The above diagram shows the working architecture of Grafana Tempo.
Firstly, the distributor receives spans in different formats from Zipkin, Jaeger, OpenTelemetry, OpenCensus and sends these spans to ingesters by hashing the trace ID. Ingester then creates batches of traces which are called blocks.
Then it sends those blocks to the backend storage (S3/GCS). When you have a trace ID that you want to troubleshoot, you will use Grafana UI and put the trace ID in the search bar. Now querier is responsible for getting the details from either ingester or object storage about the trace ID you entered.
Firstly, it checks if that trace ID is present in the ingester; if it doesn’t find it, it then checks the storage backend. It uses a simple HTTP endpoint to expose the traces. Meanwhile, the compactor takes the blocks from the storage, combines them, and sends them back to the storage to reduce the number of blocks in the storage.
Setup Tempo using Docker
In this section, I will set up Grafana Tempo step-by-step using Docker.
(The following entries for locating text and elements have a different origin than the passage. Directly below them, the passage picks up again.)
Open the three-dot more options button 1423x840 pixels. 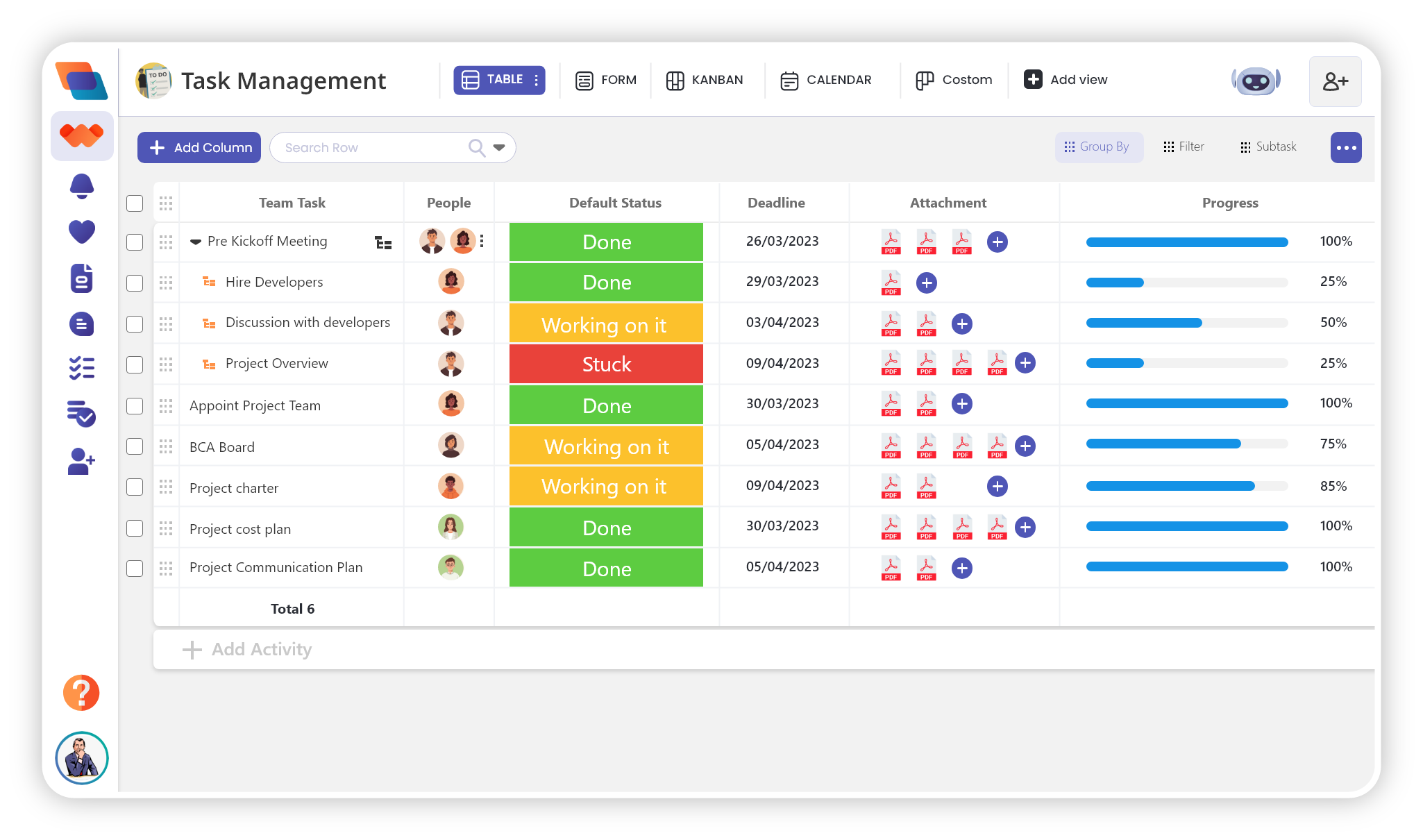pos(1345,147)
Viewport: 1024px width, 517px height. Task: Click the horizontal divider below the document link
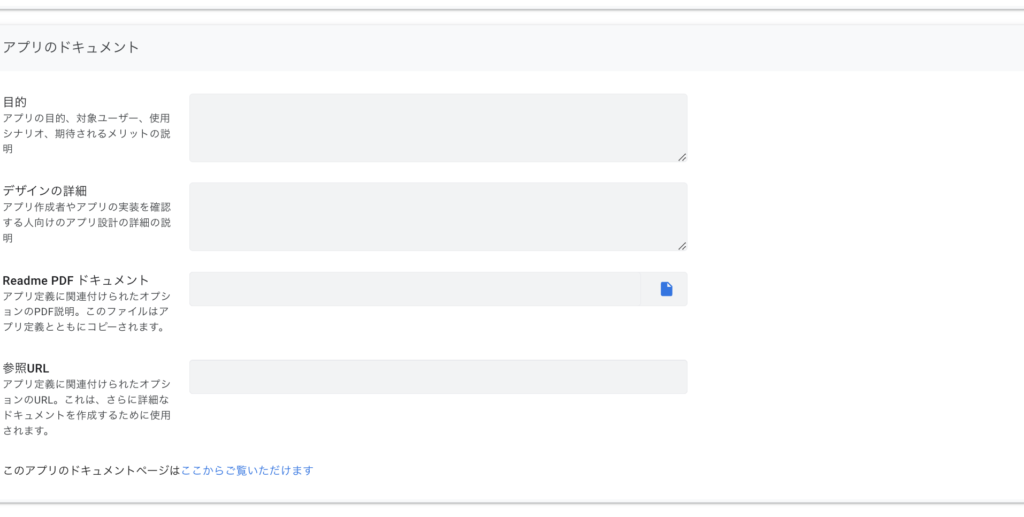coord(512,503)
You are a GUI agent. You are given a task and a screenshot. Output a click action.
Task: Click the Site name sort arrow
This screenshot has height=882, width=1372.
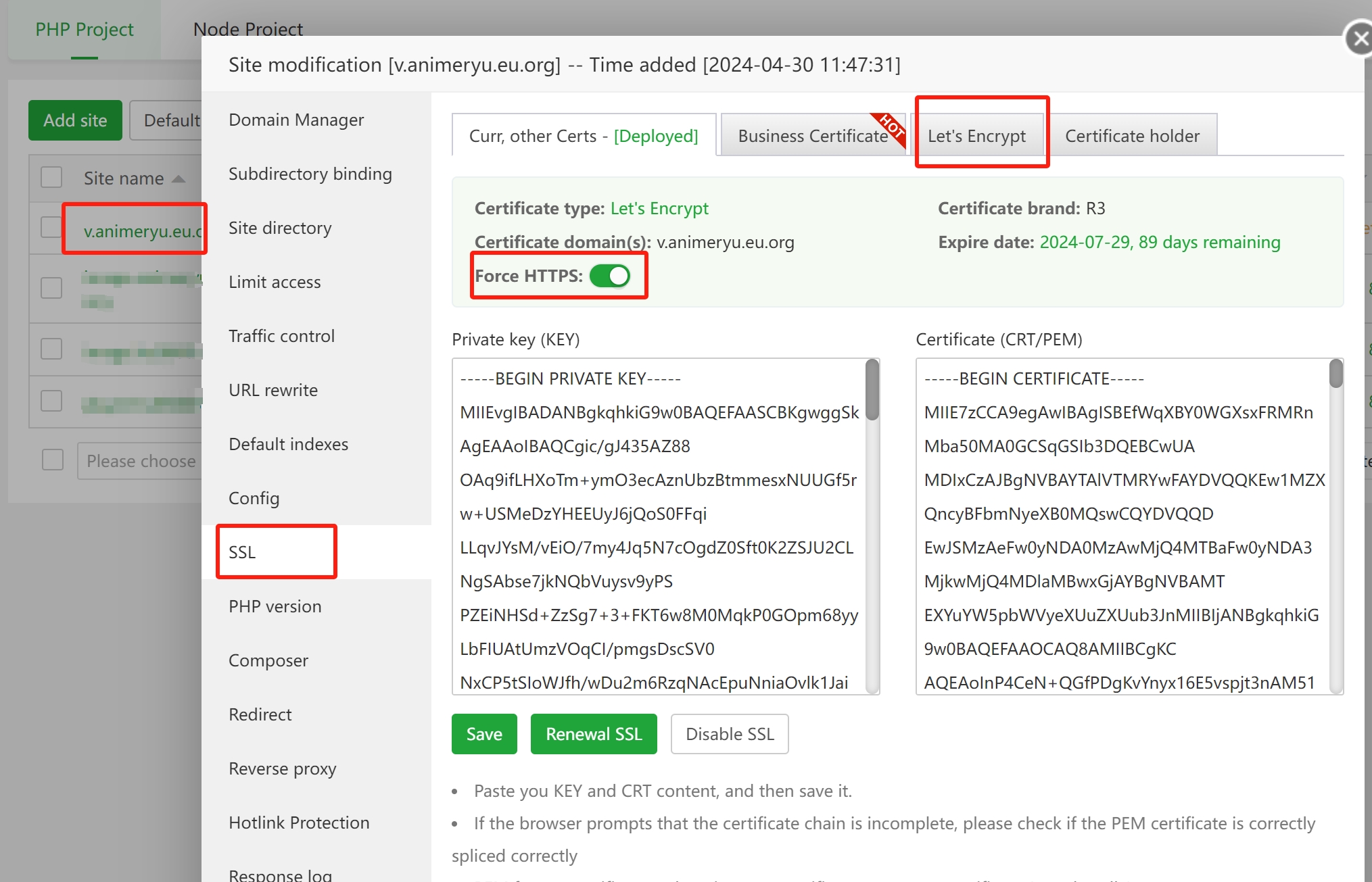[179, 178]
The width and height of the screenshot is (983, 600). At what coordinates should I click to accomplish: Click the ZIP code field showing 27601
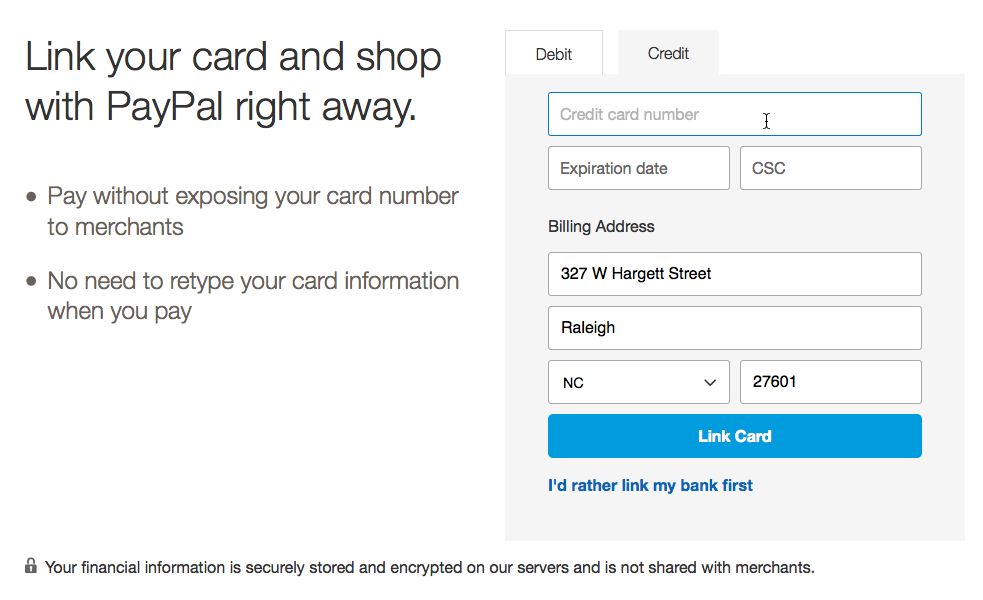coord(830,382)
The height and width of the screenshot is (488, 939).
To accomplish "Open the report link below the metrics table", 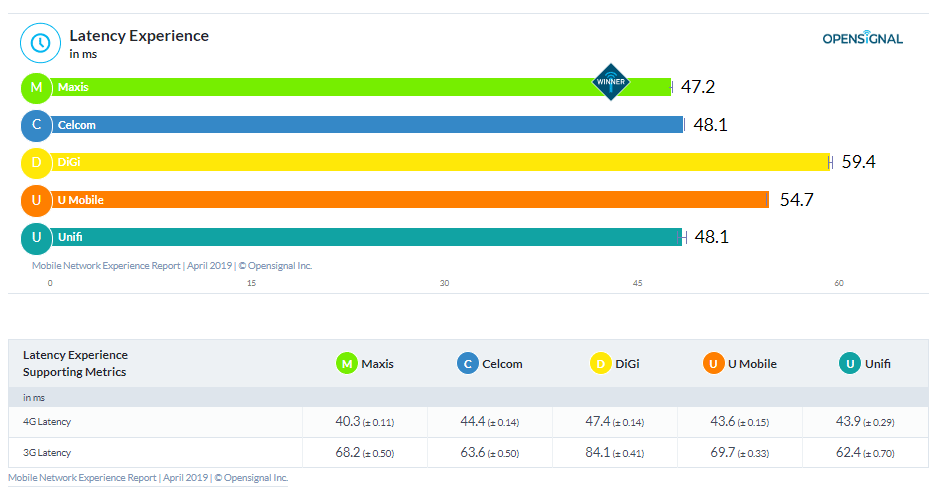I will (148, 478).
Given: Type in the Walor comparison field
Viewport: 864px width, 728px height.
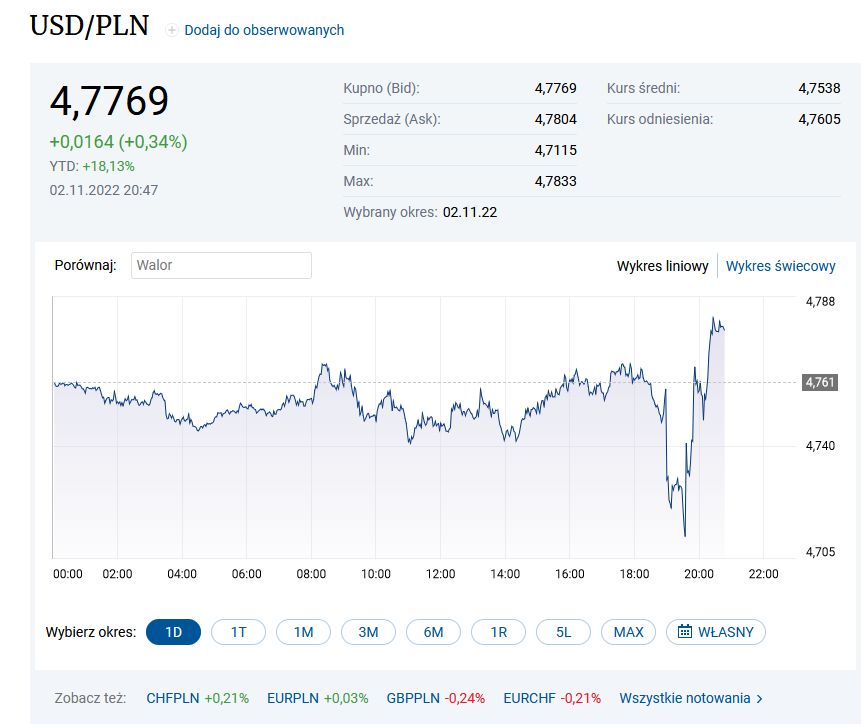Looking at the screenshot, I should tap(221, 265).
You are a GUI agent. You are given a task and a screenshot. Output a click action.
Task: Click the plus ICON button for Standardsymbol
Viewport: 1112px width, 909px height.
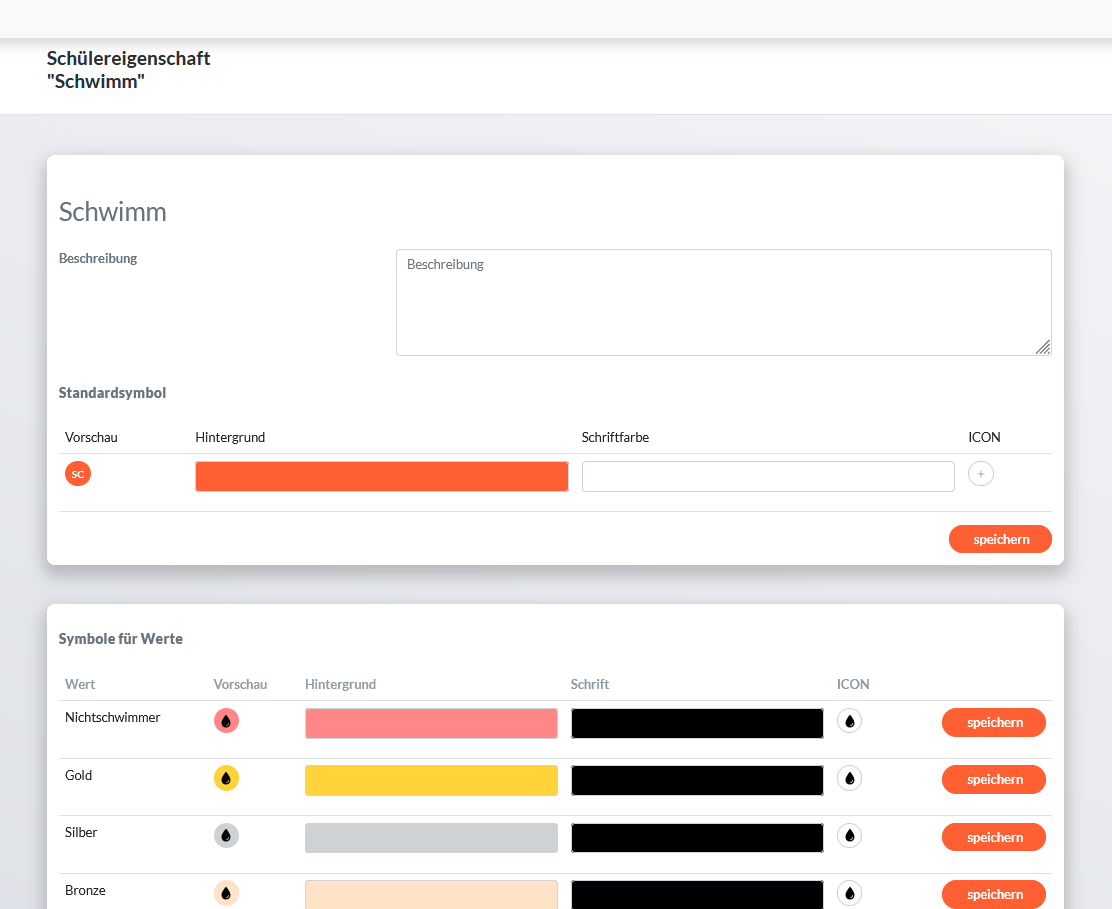pos(980,474)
Firstly, you need a Tempo backend, so set up a docker network.
[[email protected] ~]$ docker network create docker-tempo
Download the Tempo configuration file.
[[email protected] ~]$ curl -o tempo.yaml https://raw.githubusercontent.com/grafana/tempo/master/example/docker-compose/etc/tempo-local.yaml
Below is the list of protocol options you get:
|Jaeger – Thrift Compact||6831|
|Jaeger – Thrift Binary||6832|
|Jaeger – Thrift HTTP||14268|
|Jaeger – GRPC||14250|
Using the tempo configuration file, run a docker container. Here I am choosing Jaeger – Thrift Compact format (port 6831) to send the traces.
[[email protected] ~]$ docker run -d --rm -p 6831:6831/udp --name tempo -v $(pwd)/tempo-local.yaml:/etc/tempo-local.yaml --network docker-tempo grafana/tempo:latest -config.file=/etc/tempo-local.yaml
Now you need to run a Tempo query container. So first, download the tempo query configuration file.
[[email protected] ~]$ curl -o tempo-query.yaml https://raw.githubusercontent.com/grafana/tempo/master/example/docker-compose/etc/tempo-query.yaml
Using the tempo query configuration file, run a docker container.
[[email protected] ~]$ docker run -d --rm -p 16686:16686 -v $(pwd)/tempo-query.yaml:/etc/tempo-query.yaml --network docker-tempo grafana/tempo-query:latest --grpc-storage-plugin.configuration-file=/etc/tempo-query.yaml
Now the Jaeger UI will be accessible at http://localhost:16686, as shown below.
In the search bar, you can add the trace ID from a log that you want to troubleshoot, and it will generate the traces for you.
Running a Demo Application on Tempo
It’s time to run a demo example given by Grafana Tempo. I will run a docker-compose example, so if you are trying the same, you must have docker-compose installed on your machine.
Download the Grafana Tempo zip file: https://github.com/grafana/tempo
Extract it into the home folder and go to the docker-compose directory. You will find multiple examples of docker-compose; I am using the example where an application’s data is stored locally.
[[email protected] ~]$ cd tempo-master/example/docker-compose/ [[email protected] docker-compose]$ ls docker-compose.loki.yaml docker-compose.s3.minio.yaml docker-compose.yaml etc example-data readme.md tempo-link.png
Run the command below to start the stack.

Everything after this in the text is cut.